Instructions for the task = Please reproduce the text lines of the records below word for word, leaving out the pictures.
:: Input rows
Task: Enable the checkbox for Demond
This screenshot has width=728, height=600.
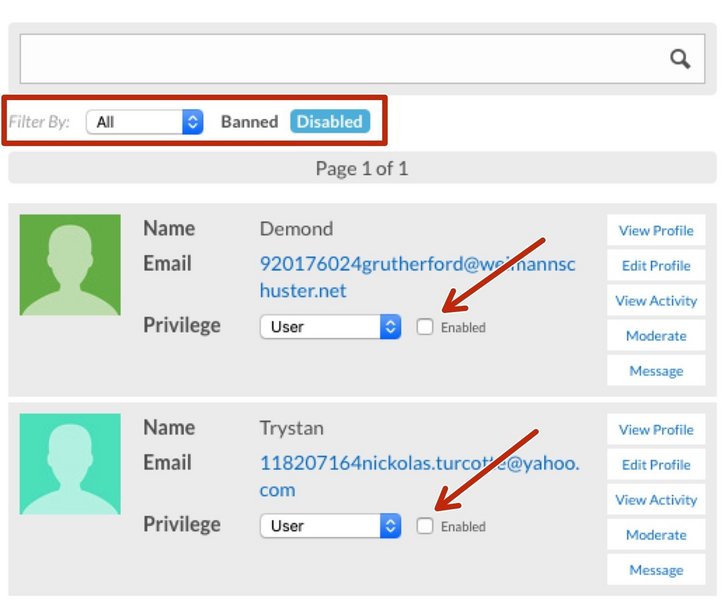Action: coord(425,327)
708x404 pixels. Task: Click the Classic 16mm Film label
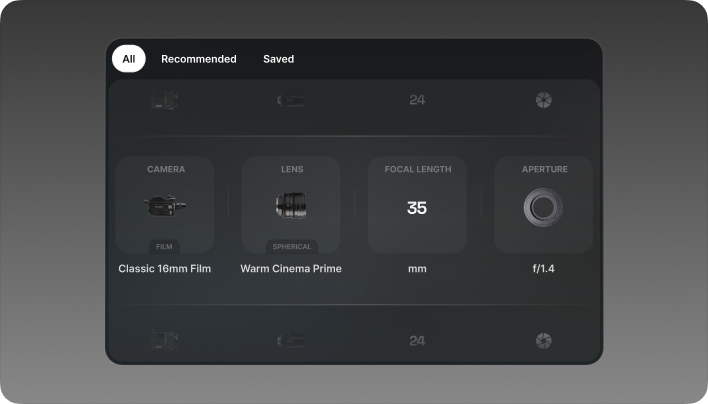point(165,268)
::::
Complete output =
Task: Enable the checkbox for Demond
This screenshot has width=728, height=600.
Action: coord(425,327)
708x404 pixels. Task: Click the Classic 16mm Film label
point(165,268)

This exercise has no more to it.